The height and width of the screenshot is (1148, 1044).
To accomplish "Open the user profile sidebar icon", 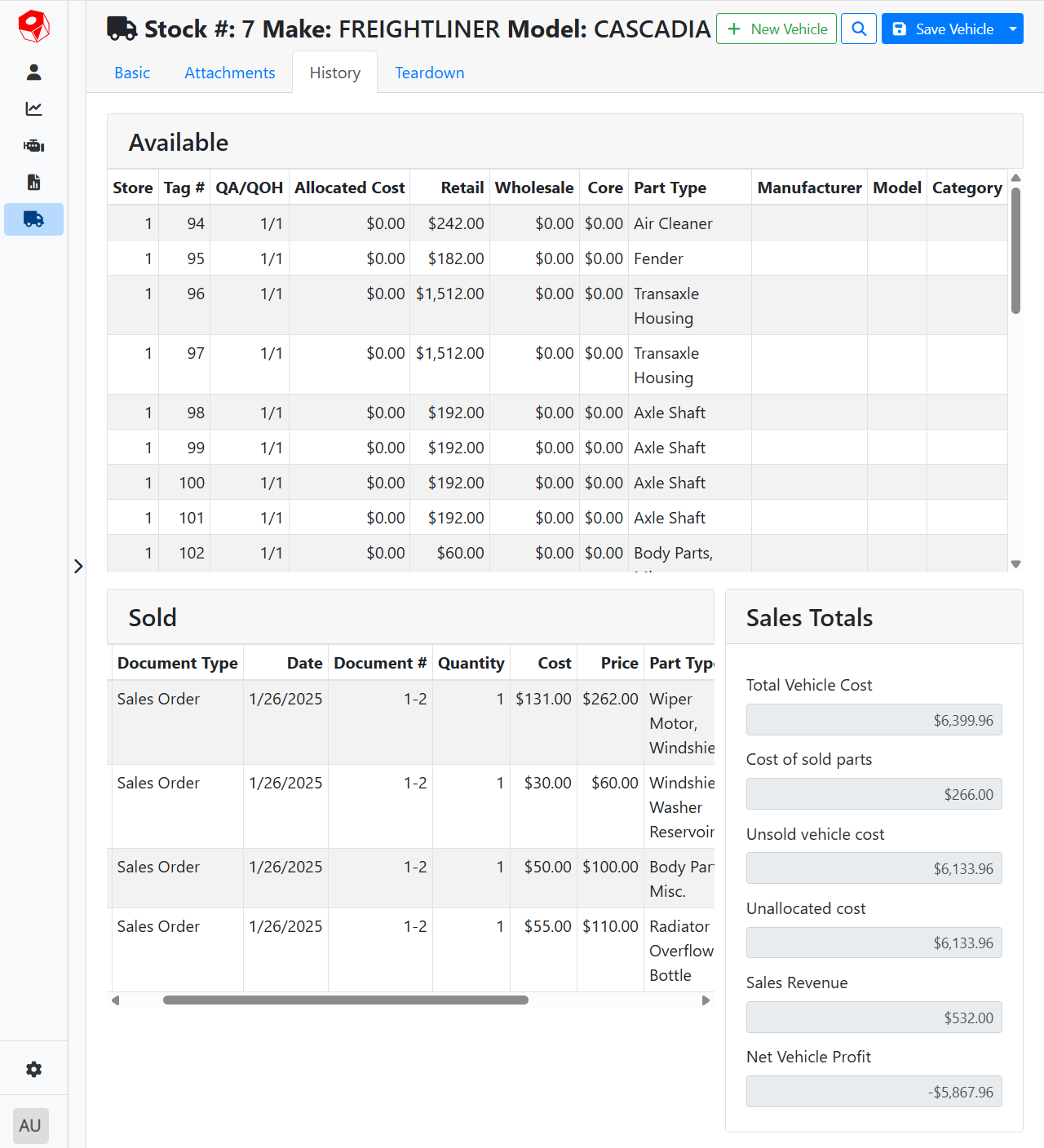I will [x=33, y=73].
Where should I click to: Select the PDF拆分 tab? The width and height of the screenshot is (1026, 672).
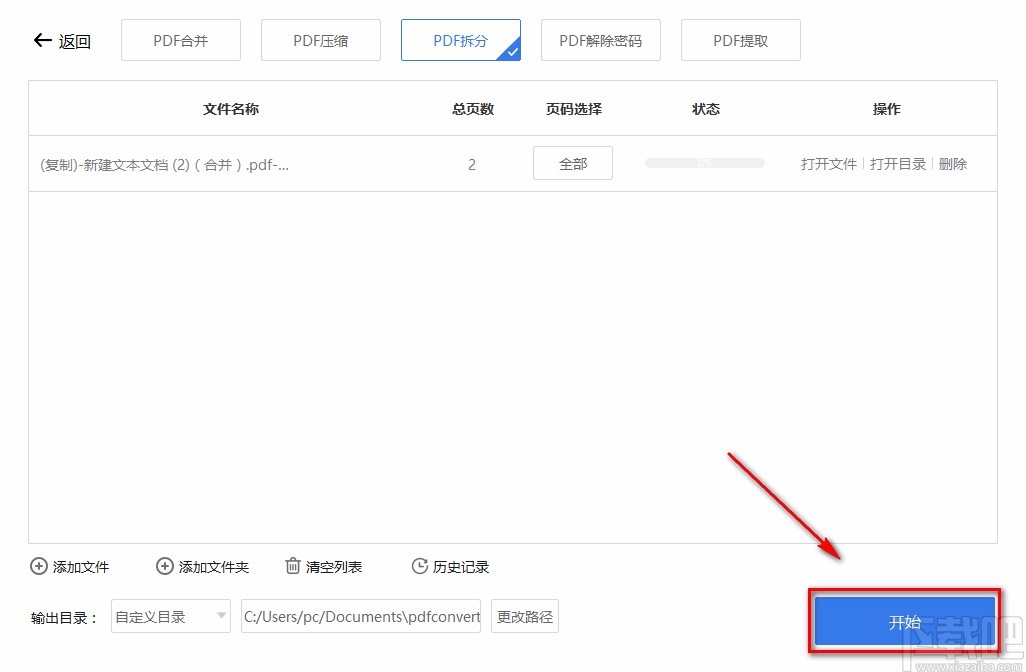pos(460,40)
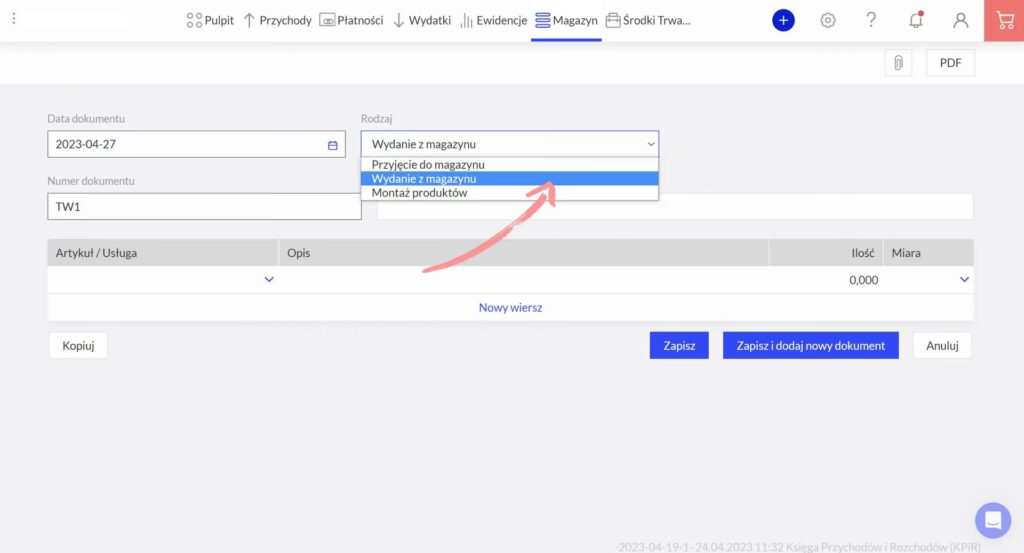
Task: Check notifications bell icon
Action: click(915, 20)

= = = = =

TASK DESCRIPTION :: Take the line containing "Where should I" as the first and the last line of the records as the end. Print every line in that span exactly, leaving out pictures.

RESPONSE TO THIS TASK ::
Where should I click to: Select the PDF拆分 tab? The width and height of the screenshot is (1026, 672).
pos(460,40)
Task: Check notifications bell icon
Action: click(915, 20)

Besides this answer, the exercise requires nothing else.